Task to carry out - Quote the passage of the news report on chiropractic care and opioid use between "Chiropractic Care For" and "new research shows.", inclusive.

Document section -
Chiropractic Care For Spinal Pain Linked To Reduced Opioid Use
NEW YORK (Reuters Health) - Patients with back pain who receive chiropractic care are about half as likely to fill an opioid prescription in the next six years as are back-pain sufferers who don't see a chiropractor, new research shows.
The effect was strongest for patients who received chiropractic care within 30 days of being diagnosed, chiropractor James M. Whedon of the Southern California University of Health Sciences, in Whittier, and colleagues found.
"Our findings suggest that the benefits of chiropractic care also include a reduced risk of using opioid analgesics," Whedon told Reuters Health by email. "I say 'risk' because although an opioid prescription is a legitimate medical therapy and not an adverse outcome per se, it is a therapy that is associated with uncertain long-term benefits, and significant risk of drug abuse, overdose and death."

Supplied entries -
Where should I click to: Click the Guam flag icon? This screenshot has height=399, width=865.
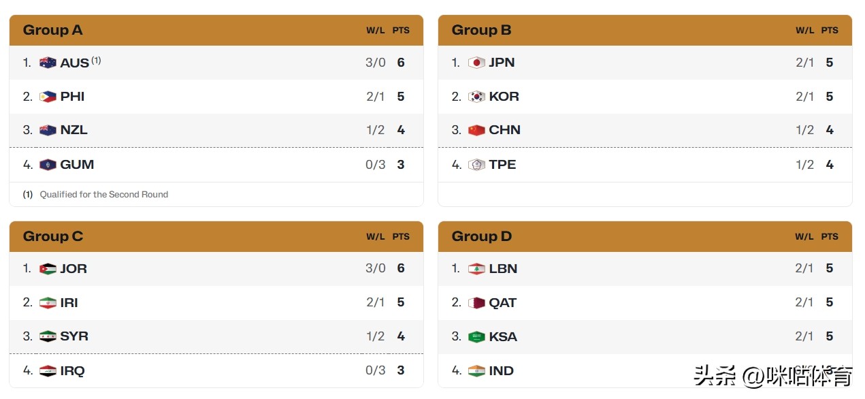48,165
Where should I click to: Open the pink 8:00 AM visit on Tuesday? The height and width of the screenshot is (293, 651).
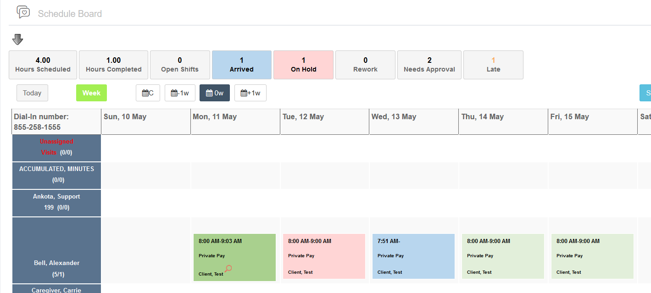324,256
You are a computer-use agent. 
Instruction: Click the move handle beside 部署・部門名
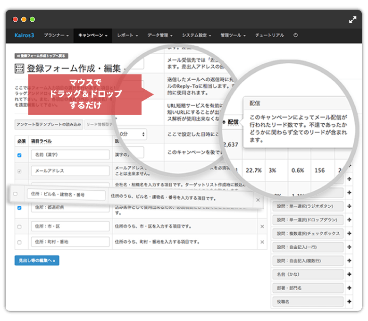[x=349, y=287]
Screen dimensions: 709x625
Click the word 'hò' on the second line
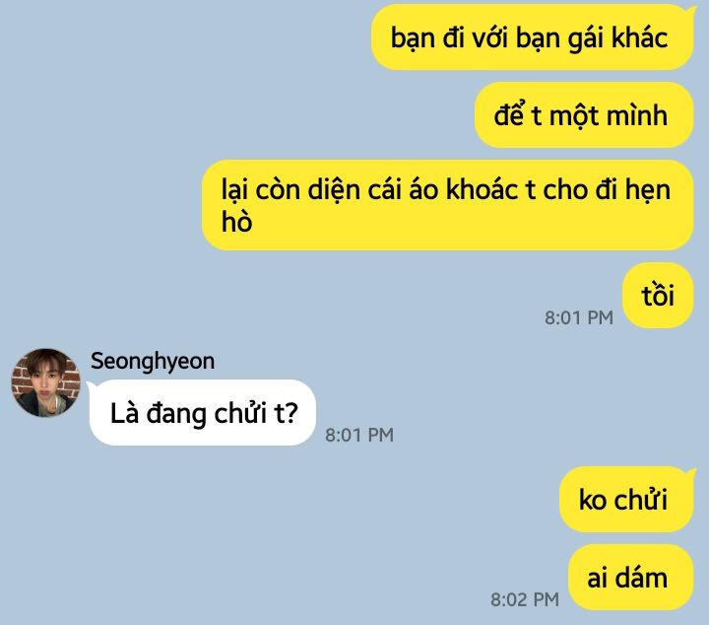click(x=236, y=222)
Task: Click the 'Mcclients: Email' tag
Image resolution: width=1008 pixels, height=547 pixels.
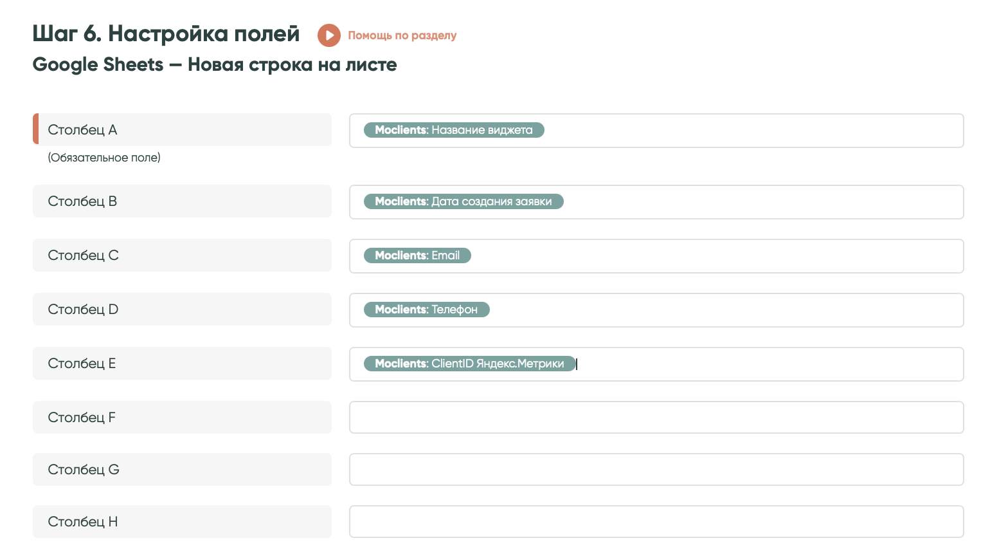Action: point(417,255)
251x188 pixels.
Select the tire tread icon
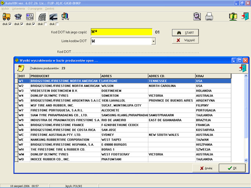(42, 16)
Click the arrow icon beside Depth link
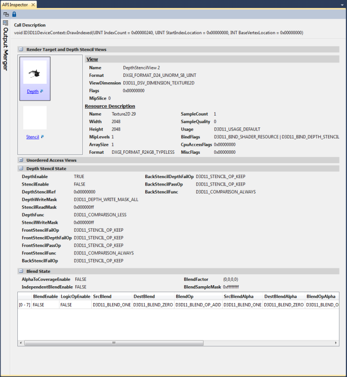 tap(42, 91)
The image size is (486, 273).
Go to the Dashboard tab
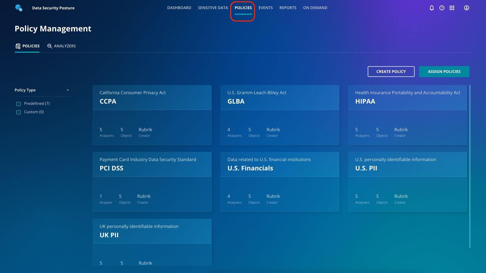[179, 8]
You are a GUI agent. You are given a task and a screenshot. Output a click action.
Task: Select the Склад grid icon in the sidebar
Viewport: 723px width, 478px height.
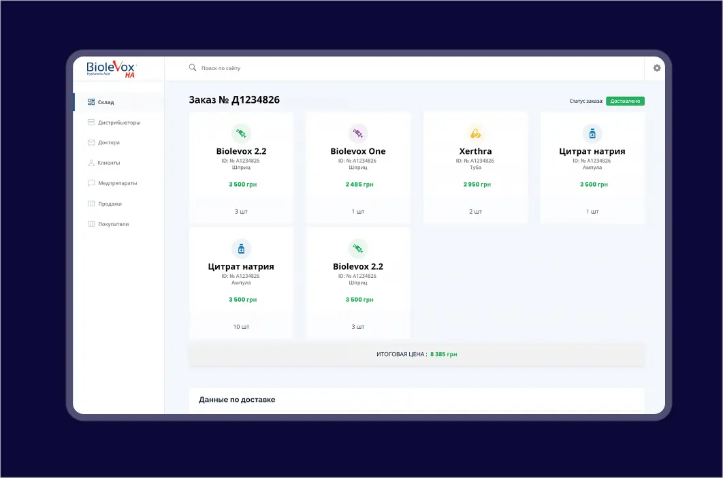coord(91,101)
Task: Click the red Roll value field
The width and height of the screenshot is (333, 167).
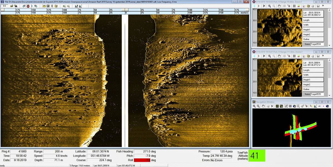Action: click(142, 160)
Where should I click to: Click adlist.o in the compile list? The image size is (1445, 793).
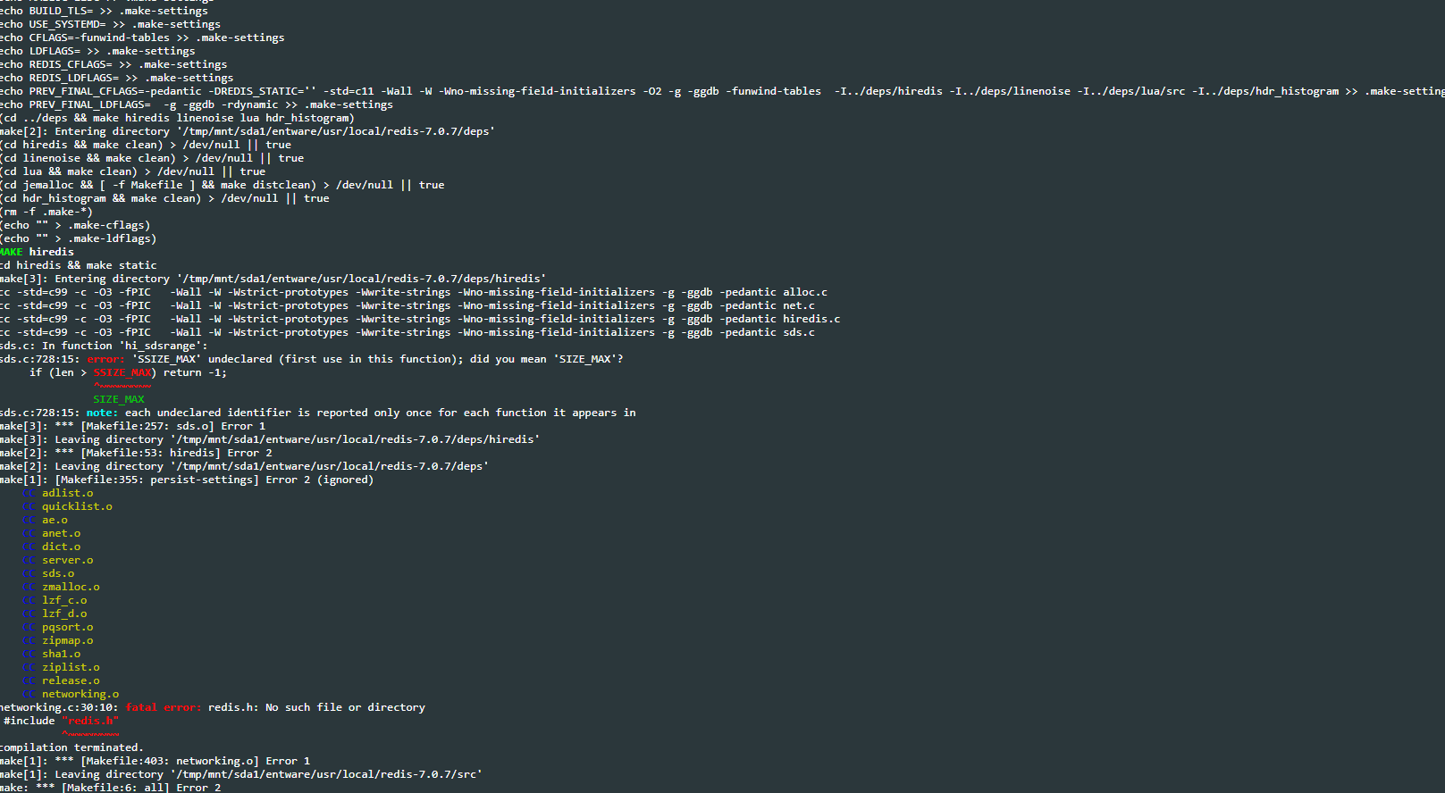(67, 493)
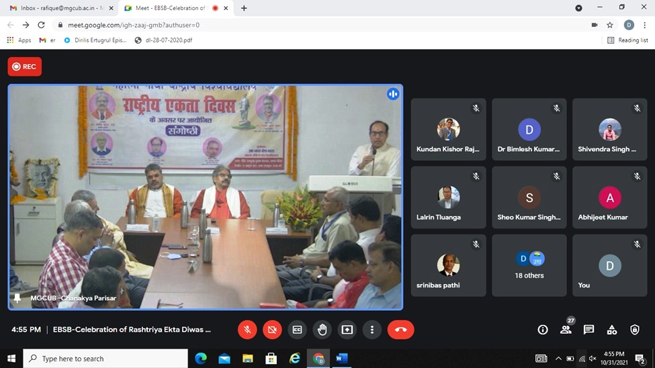
Task: Turn on the camera
Action: (x=272, y=330)
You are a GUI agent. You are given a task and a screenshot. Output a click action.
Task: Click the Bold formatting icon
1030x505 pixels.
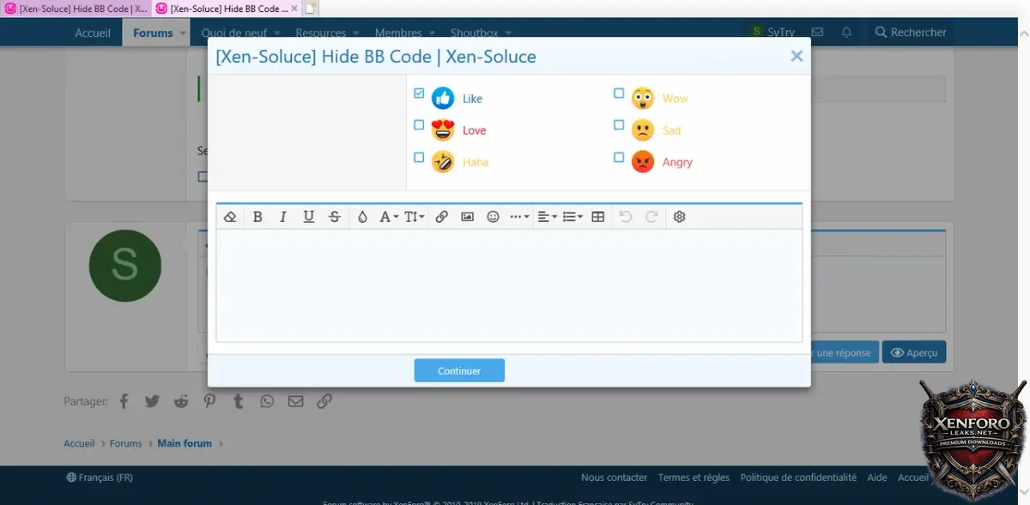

Reply -
Chiropractic Care For Spinal Pain Linked To Reduced Opioid Use
NEW YORK (Reuters Health) - Patients with back pain who receive chiropractic care are about half as likely to fill an opioid prescription in the next six years as are back-pain sufferers who don't see a chiropractor, new research shows.